Tomás afirma que é a essência absolutamente considerada que é predicada dos
indivíduos.24 uma mera determinação inteligível, uma essência absolutamente
considerada, como é possível relacioná-la com coisas singulares? Por não ser
nem una nem múltipla, nem singular nem universal, como a essência absolutamente
considerada, expressa conceitualmente, poderia ser atribuída de maneira unívoca
a entes numericamente distintos? Os enunciados Pedro é homem e João é homem
são, em princípio, verdadeiros. Mas não é a essência singular de Pedro que é
atribuída a Pedro, pois se o fosse, ela não poderia ser atribuída a João. É a
essência absolutamente considerada que é atribuída de maneira unívoca a Pedro e
a João e que, graças a essa atribuição, é considerada como instanciada em Pedro
e em João. Mas, como pode ser atribuída a entes numericamente distintos, sem
ser considerada universal, já que o universal é definido como o que pode ser
dito de muitos? Mas, se for universal, como poderia "existir" individualizada
em diferentes indivíduos?25
De fato, numa predicação afirmativa elementar, deve ser distinguido o que é
atribuído à coisa mencionada pelo sujeito (a essência absolutamente
considerada) das condições que permitem a atribuição (o fato de no intelecto a
essência absolutamente considerada ter um modo de existência universal).26 Por
existir no intelecto de modo universal, a essência absolutamente considerada
pode ser atribuída a muitos indivíduos numericamente diferentes.
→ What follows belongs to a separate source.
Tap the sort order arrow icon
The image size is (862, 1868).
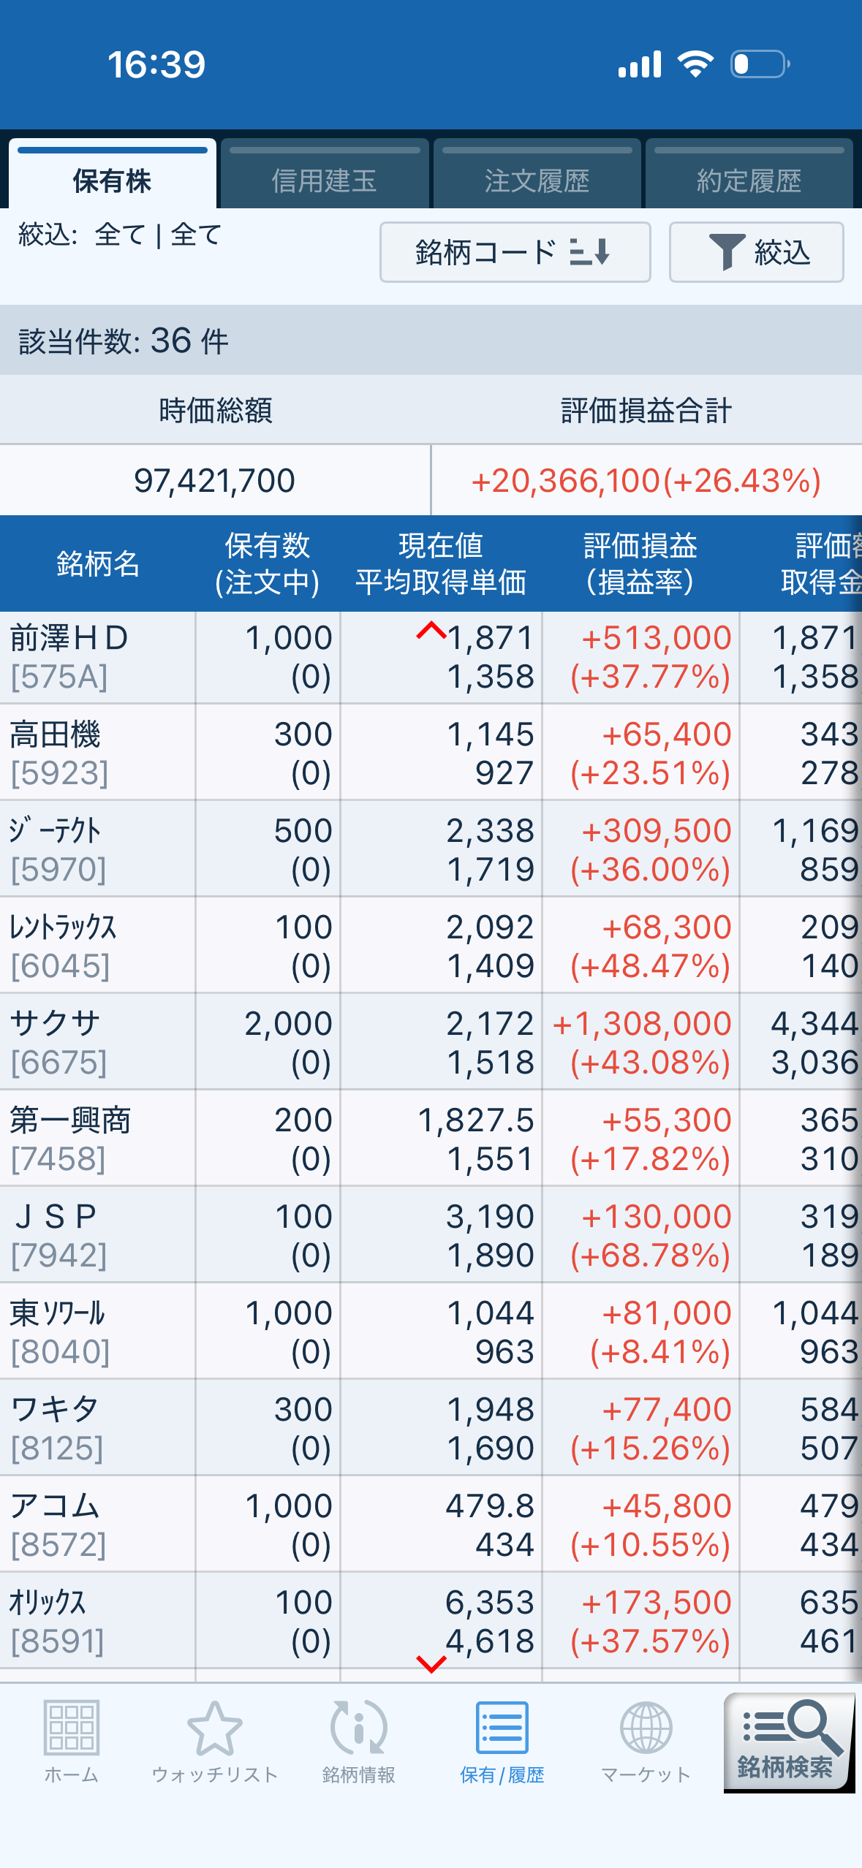coord(589,252)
O predicado
"homem" nas predicações "Pedro é homem" e "João é homem" tem um sentido
unívoco, pois o que está sendo atribuído a entes numericamente diferentes
(Pedro e João) é a essência absolutamente considerada, que por fazer abstração
das características individuais de Pedro e de João, pode ter a mesma relação de
semelhança uniforme com Pedro e com João, que são indivíduos que na realidade
têm uma essência numericamente distinta. Tomado nele mesmo, independentemente
da sua ocorrência na predicação, o conceito homem não significa nem a essência
individual de João nem a de Pedro. O seu significado independe do modo pelo
qual o seu conteúdo existe no indivíduo ou na mente. Não só a universalidade do
conceito que possibilita que a essência seja predicável de muitos indivíduos,
como também a sua existência singular neste ou naquele indivíduo, são
acidentais à própria essência enquanto ela é absolutamente considerada.
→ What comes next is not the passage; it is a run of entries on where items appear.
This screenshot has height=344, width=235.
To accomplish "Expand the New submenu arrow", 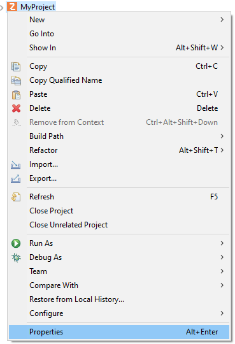I will [x=222, y=20].
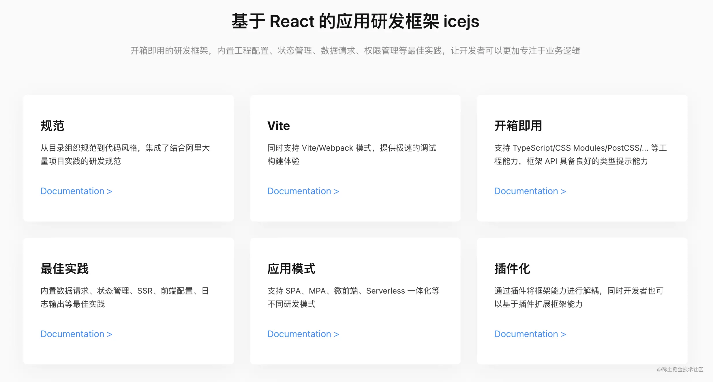Click the main icejs page title
Screen dimensions: 713x382
point(355,21)
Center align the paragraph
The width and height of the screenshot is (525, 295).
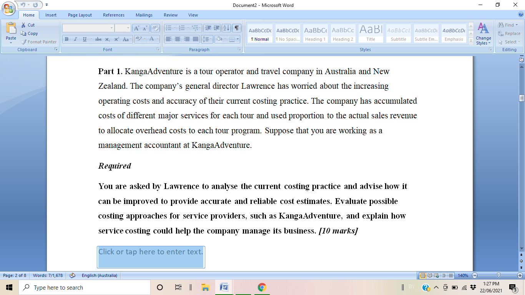click(177, 39)
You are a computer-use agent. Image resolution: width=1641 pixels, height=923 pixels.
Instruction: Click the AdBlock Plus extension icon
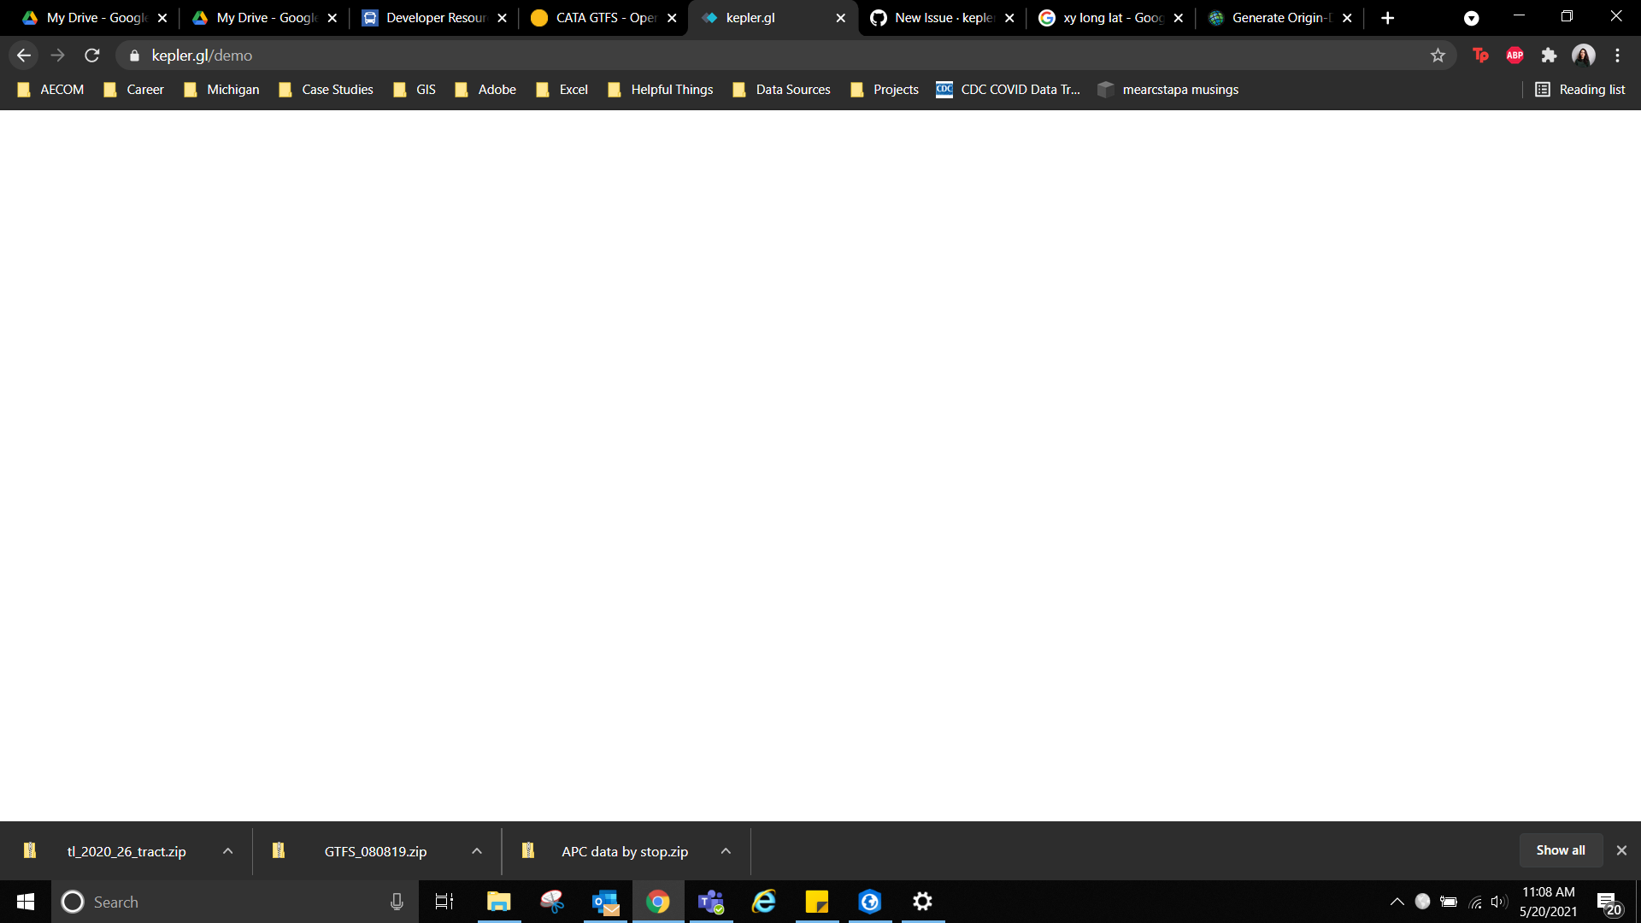[1515, 56]
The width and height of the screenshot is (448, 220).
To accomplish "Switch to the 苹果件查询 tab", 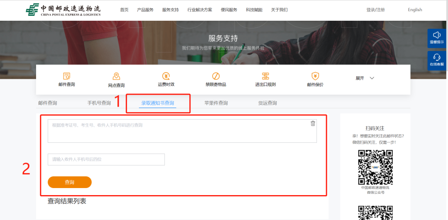I will 216,103.
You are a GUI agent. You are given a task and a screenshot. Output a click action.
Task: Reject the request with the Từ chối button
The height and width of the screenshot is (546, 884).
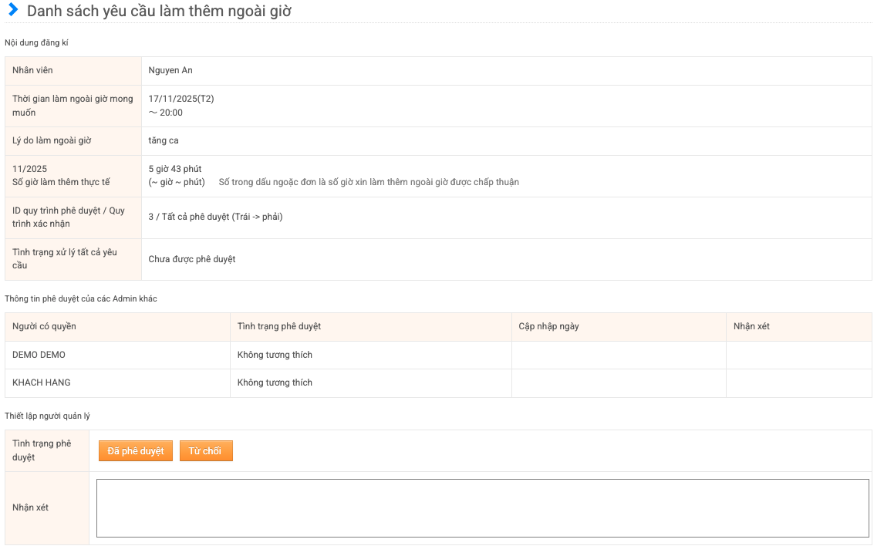206,451
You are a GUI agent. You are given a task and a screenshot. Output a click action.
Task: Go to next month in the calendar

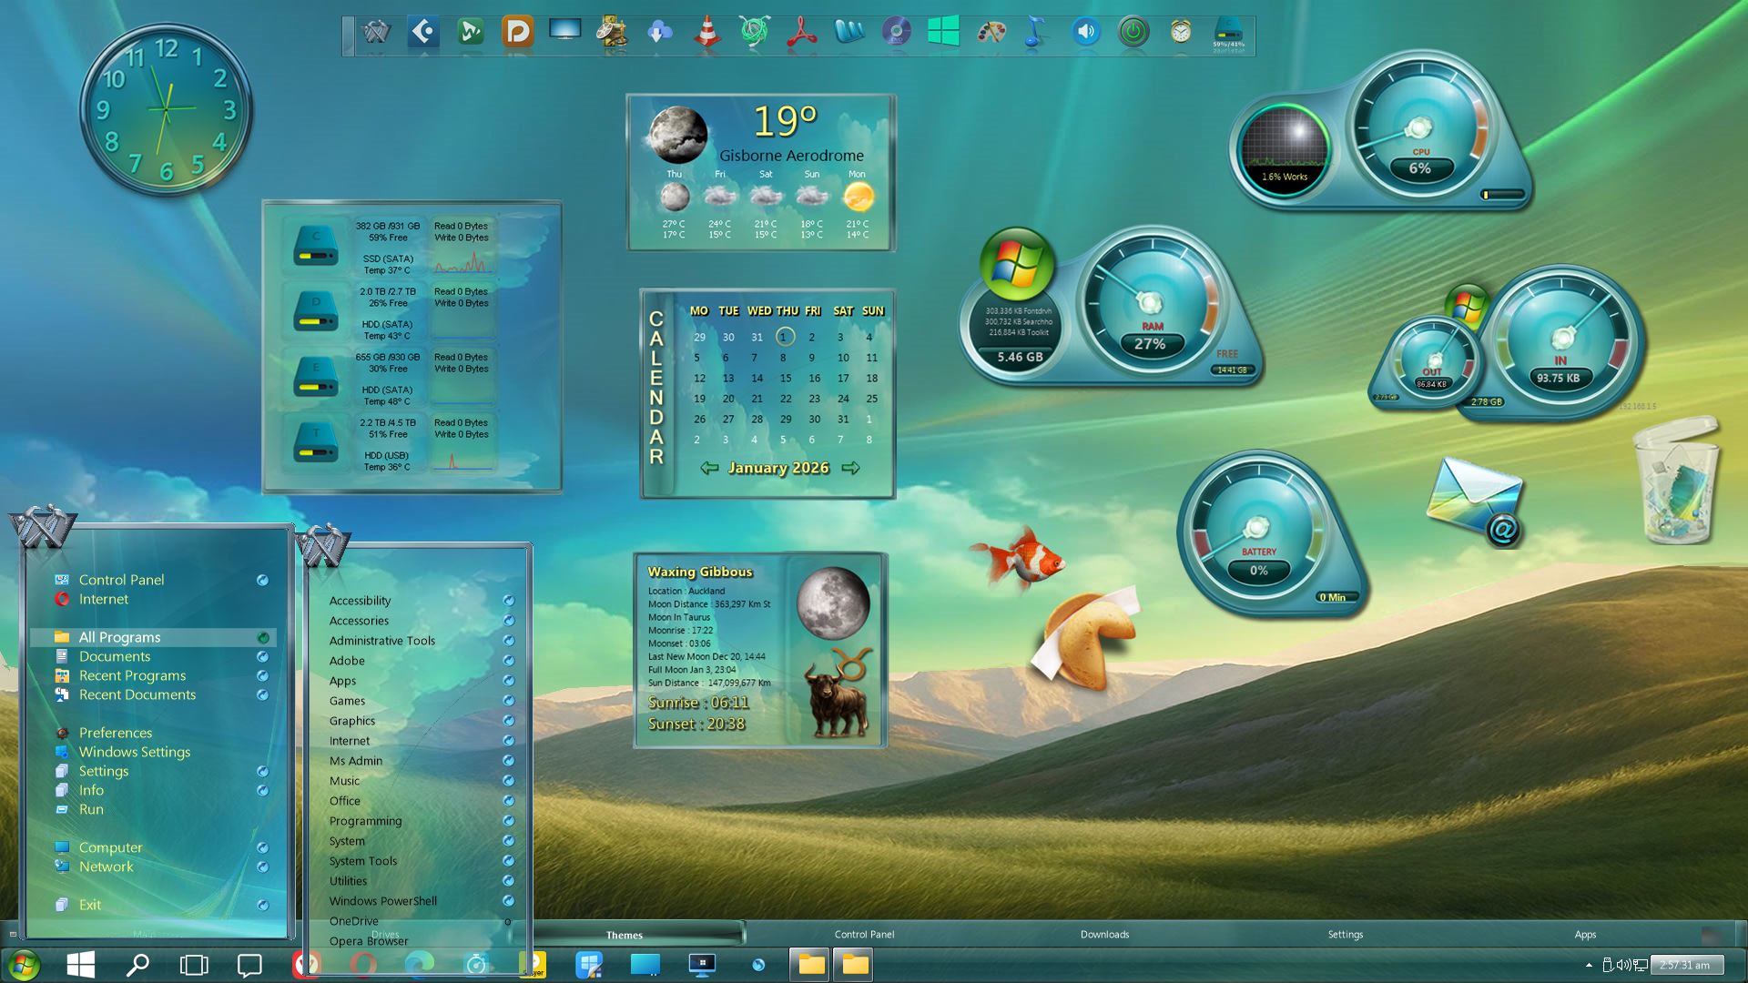point(850,468)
Mas como a essência absolutamente considerada que não significa qualquer
essência individual pode ser a similitude da essência de um ente singular? Como
um conceito universal, que exprime uma essência absolutamente considerada, pode
representar uma coisa singular?
Essas questões repercutem na análise lingüística dos enunciados predicativos.
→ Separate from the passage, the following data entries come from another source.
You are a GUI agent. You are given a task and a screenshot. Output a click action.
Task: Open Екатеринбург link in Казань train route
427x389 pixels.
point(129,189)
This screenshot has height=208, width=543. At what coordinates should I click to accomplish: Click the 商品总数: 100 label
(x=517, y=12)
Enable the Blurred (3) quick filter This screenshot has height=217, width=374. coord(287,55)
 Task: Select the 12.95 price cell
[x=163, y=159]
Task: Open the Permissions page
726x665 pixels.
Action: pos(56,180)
Por razões epistêmicas e ontológicas, Tomás afirma que não é possível inteligir
as coisas singulares, compostas de matéria e de forma, a não ser mediante
conceitos. As coisas singulares materiais não são inteligíveis diretamente pelo
intelecto em razão da matéria, que é o seu princípio da individuação, ser
apenas potencialmente inteligível. Só indiretamente, mediante uma certa
reflexão, o intelecto conhece as coisas singulares.27 É preciso abstrair, isto
é, deixar de lado as condições individualizantes das coisas singulares
materiais, para torná-las inteligíveis em ato. Em razão disso, o intelecto
humano forma conceitos, que expressam naturezas absolutamente consideradas.
Ora, como já assinalamos, numa oração predicativa, o sujeito lógico tem a
função de mencionar coisas. As expressões que exercem a função de sujeito
lógico numa oração predicativa são termos gerais, que significam conceitos,
pois se não significassem conceitos, as coisas singulares, em princípio não
seriam inteligidas, não podendo, em conseqüência, ser mencionadas. Uma
pergunta, então, se impõe: Como termos gerais, que significam conceitos
universais, podem mencionar coisas singulares, se conceitos exprimem essências
absolutamente consideradas, portanto, qüididades sem qualquer relação com
coisas singulares? Como os termos gerais significando conceitos podem mencionar
coisas singulares?
A semântica de Tomás classifica28 as orações predicativas elementares (unas e
simples29, segundo o vocabulário tomásico) do ponto de vista da sua qualidade
(afirmativas/negativas) e do ponto de vista da sua quantidade (universais/
particulares/singulares/indefinidas). Uma oração predicativa é universal, se o
seu conceito-sujeito é tomado universalmente. Note-se que o conceito é sempre
universal. Quantificá-lo significa tomar o universal (conceito) universal,
particular ou singularmente. Uma oração predicativa é particular (singular), se
o seu conceito-sujeito é tomado particularmente (singularmente). Uma oração
predicativa é indefinida, se o seu conceito-sujeito não é precedido pelos
sincategoremas "todo", "algum", "este". Nesse caso, ela é assimilada a uma
oração particular. Assim, quantificar uma oração significa quantificar o
conceito-sujeito30 da oração predicativa. Mas, qual é o sujeito lógico dessas
orações quantificadas, se o seu conceito-sujeito é sempre um universal que pode
ser tomado universal, particular ou singularmente?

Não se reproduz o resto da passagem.